I tried this but couldn't get the completions to load. I think it's a really good idea though (much faster than zsh script completions), so hopefully soon I can retry the install and either get it working or open an issue.
One design aspect I do question is that completions are baked into the library. It'd be neat to have them in SQLite or something that could be updated independently (not sure how feasible that is though. I've never been any good at querying graphs like flag/command completions in SQLite).
Edit: I read the note in your dotfiles repo. Yes calling `compinit` on each shell invocation is going to be really slow. That's not how you're supposed to do it, you could at least add the `-C` flag to cache the completions. Ideally you'd also use `zcompile` to compile the cache to ZSH word code. This puts my completions initializing time at ~20ms on a lower/mid-end laptop. Additionally you can do the trick `fish` does and defer the initialization of completions until the first hit of Tab key, so the impact on shell startup time is exactly 0.
autoload -U compinit && compinit
{
# Compile the completion dump to increase startup speed. Run in background.
zcompdump="${ZDOTDIR:-$HOME}/.zcompdump"
if [[ -s "$zcompdump" && (! -s "${zcompdump}.zwc" || "$zcompdump" -nt "${zcompdump}.zwc") ]]; then
# if zcompdump file exists, and we don't have a compiled version or the
# dump file is newer than the compiled file
zcompile "$zcompdump"
fi
} &!
Using `zmodload zsh/zprof`, I can see about 50% (16ms) of my start up is compinit (its about 28ms without the `zcompile`).

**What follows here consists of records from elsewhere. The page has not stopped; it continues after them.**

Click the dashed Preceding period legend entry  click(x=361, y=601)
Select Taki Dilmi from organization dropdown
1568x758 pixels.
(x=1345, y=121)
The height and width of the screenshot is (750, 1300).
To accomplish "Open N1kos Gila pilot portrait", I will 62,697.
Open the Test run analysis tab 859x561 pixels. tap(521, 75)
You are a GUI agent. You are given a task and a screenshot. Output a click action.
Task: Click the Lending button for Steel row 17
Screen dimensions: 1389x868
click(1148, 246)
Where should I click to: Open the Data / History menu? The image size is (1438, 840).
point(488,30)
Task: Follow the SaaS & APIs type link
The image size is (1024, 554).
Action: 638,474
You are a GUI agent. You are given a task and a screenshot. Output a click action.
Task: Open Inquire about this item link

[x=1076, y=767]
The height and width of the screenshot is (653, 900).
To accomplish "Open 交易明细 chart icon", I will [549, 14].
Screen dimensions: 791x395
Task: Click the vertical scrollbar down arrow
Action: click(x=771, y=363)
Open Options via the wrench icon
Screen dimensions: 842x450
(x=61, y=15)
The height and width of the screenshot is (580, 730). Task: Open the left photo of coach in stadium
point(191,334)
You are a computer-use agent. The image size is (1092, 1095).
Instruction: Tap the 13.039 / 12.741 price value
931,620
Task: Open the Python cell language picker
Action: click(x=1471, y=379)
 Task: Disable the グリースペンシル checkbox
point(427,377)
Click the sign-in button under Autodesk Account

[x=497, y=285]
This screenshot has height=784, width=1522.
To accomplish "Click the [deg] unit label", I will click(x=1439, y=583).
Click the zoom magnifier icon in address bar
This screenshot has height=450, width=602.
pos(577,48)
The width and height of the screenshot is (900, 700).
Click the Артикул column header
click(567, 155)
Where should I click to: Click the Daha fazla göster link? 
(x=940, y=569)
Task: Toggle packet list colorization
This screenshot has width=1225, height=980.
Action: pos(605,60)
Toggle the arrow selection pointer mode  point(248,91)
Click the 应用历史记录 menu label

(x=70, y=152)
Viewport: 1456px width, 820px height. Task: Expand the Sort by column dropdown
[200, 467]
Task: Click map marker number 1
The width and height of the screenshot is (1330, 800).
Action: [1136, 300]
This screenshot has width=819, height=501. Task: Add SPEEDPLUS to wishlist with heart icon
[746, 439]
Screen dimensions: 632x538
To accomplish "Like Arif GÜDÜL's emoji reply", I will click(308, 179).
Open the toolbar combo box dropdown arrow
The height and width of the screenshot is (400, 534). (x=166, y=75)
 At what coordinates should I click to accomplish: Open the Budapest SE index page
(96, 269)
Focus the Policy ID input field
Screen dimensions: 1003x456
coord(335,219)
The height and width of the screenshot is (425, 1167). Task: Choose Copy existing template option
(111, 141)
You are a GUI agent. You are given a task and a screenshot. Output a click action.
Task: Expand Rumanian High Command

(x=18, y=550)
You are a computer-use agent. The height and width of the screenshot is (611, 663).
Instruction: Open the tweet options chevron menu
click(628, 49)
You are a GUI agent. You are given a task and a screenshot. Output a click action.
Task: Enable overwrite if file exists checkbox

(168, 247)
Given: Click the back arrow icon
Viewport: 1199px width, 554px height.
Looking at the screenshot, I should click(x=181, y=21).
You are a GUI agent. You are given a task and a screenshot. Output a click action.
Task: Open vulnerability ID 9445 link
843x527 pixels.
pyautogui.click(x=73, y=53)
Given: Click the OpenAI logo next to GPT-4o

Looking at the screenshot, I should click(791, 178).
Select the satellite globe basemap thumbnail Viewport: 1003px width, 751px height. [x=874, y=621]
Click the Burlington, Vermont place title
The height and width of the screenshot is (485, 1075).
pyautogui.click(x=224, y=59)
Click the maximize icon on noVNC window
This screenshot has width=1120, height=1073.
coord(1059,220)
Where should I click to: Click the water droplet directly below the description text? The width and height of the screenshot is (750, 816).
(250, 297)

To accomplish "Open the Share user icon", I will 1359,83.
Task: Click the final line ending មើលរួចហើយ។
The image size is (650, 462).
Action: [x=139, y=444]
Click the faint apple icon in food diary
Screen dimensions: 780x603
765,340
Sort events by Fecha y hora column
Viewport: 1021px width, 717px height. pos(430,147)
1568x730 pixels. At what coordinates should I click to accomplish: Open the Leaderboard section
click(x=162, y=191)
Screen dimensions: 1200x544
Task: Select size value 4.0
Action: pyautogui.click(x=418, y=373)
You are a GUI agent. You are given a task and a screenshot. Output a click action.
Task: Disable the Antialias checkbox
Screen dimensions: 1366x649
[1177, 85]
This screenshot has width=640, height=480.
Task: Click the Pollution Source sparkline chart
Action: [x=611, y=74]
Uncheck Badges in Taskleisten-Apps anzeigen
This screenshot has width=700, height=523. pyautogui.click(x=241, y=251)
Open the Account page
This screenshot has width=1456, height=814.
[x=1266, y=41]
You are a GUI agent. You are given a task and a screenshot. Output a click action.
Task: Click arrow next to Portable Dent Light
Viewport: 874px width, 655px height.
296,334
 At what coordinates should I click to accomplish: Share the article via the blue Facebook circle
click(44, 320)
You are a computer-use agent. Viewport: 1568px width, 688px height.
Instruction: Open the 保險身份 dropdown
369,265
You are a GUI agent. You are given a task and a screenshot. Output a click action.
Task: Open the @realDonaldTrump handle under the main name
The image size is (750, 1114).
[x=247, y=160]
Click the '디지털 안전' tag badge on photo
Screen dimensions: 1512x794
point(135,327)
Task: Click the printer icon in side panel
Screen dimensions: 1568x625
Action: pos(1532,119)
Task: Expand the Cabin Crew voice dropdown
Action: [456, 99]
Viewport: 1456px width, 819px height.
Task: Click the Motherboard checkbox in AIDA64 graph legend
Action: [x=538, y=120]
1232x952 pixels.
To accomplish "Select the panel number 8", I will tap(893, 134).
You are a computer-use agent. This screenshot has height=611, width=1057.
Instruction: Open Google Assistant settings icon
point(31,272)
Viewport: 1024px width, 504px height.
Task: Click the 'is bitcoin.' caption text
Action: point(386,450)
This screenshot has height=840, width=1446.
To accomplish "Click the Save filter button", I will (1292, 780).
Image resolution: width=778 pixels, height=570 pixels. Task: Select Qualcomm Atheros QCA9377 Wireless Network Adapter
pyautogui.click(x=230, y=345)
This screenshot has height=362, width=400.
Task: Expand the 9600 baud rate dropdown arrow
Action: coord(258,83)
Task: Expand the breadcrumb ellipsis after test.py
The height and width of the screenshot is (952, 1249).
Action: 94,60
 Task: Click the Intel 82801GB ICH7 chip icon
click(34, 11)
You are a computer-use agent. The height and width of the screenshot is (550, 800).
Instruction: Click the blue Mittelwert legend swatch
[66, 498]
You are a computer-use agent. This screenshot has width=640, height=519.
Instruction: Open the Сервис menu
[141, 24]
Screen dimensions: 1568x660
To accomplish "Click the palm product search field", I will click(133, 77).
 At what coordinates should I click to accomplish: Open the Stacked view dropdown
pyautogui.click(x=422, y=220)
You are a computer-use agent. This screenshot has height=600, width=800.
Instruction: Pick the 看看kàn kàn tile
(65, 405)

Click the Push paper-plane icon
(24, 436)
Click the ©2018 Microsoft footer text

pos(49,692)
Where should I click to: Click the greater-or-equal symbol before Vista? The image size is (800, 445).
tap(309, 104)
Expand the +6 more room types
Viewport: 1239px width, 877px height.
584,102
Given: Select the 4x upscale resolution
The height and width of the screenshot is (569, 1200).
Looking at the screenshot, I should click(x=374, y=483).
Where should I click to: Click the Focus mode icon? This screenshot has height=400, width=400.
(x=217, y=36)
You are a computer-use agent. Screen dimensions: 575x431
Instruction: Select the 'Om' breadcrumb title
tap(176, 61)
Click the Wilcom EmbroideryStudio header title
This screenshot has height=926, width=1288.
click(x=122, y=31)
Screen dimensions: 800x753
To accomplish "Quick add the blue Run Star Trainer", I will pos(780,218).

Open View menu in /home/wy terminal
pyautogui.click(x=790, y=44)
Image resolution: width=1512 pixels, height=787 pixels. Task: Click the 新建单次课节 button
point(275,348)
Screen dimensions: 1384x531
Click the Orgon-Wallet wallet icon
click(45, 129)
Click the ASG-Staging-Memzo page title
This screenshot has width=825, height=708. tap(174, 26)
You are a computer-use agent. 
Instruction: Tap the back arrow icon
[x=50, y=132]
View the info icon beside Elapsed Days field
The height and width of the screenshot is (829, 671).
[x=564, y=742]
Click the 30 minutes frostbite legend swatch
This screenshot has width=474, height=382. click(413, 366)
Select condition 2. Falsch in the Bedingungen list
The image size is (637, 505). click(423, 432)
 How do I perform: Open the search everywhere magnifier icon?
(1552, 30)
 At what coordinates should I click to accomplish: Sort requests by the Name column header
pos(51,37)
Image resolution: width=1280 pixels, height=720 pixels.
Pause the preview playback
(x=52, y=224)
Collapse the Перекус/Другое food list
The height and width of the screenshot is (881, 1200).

Do you have any pointers for the "load on tab" idea? I didn't turn up any good results in DDG and LLMs were just hallucinating.
BTW I believe `-C` will disable some cache checking, caching is enabled by default
> To speed up the running of compinit, it can be made to produce a dumped configuration that will be read in on future invocations; this is the default, but can be turned off by calling compinit with the option -D.
> ...
> ... The check performed to see if there are new functions can be omitted by giving the option -C. In this case the dump file will only be created if there isn't one already.
Unable to edit, but this is how I handled lazy loading the completions
{
# load compinit and rebind ^I (tab) to expand-or-complete, then compile
# completions as bytecode if needed.
lazyload-compinit() {
autoload -Uz compinit
# compinit will automatically cache completions to ~/.zcompdump
compinit
bindkey "^I" expand-or-complete
{
zcompdump="${ZDOTDIR:-$HOME}/.zcompdump"
# if zcompdump file exists, and we don't have a compiled version or the
# dump file is newer than the compiled file, update the bytecode.
if [[ -s "$zcompdump" && (! -s "${zcompdump}.zwc" || "$zcompdump" -nt "${zcompdump}.zwc") ]]; then
zcompile "$zcompdump"
fi
} &!
# pretend we called this directly, instead of the lazy loader
zle expand-or-complete
}
# mark the function as a zle widget
zle -N lazyload-compinit
bindkey "^I" lazyload-compinit
}
I just want to say - thank you! I've been using ZSH since it became the default on macOS and one thing that started annoying me recently is the slow startup time. Your snippet tangibly improved that.
Do you by chance have any good resources on optimising my config further?
Beyond zprof (https://www.bigbinary.com/blog/zsh-profiling) not really I'm afraid. I did the majority of my zsh-prompt hacking 10 years ago and haven't thought about it since. That snippet could be from anywhere.
Fetching git/hg/... info is always slow, so try and speed that up where you can (as to how to do that, uhh... I know my prompt has a dirty-state check nicked from pure for speed reasons). You can also cache any `asdf init zsh` or similar to a file and do the same "run in background" trick so the next shell will have any changes.
The biggest improvement I can remember was dropping zprezto for my own much smaller config, I really did not need much comparatively. Mostly some git info and "good default" options. I use zgenom for a plugin manager but only have 3 plugins, probably I should just dump it and inline the plugins to avoid getting owned one day.
True, but you can represent that in the db as a a CLI invocation to run in a subshell.
The big gain from something like carapace or my theoretical SQLite-based completion system is faster startup time. I had to remove zsh-completions from my shell setup as it added too much to the startup time (https://github.com/bbkane/dotfiles/blob/master/zsh/README_no...)
One design aspect I do question is that completions are baked into the library. It'd be neat to have them in SQLite or something that could be updated independently (not sure how feasible that is though. I've never been any good at querying graphs like flag/command completions in SQLite).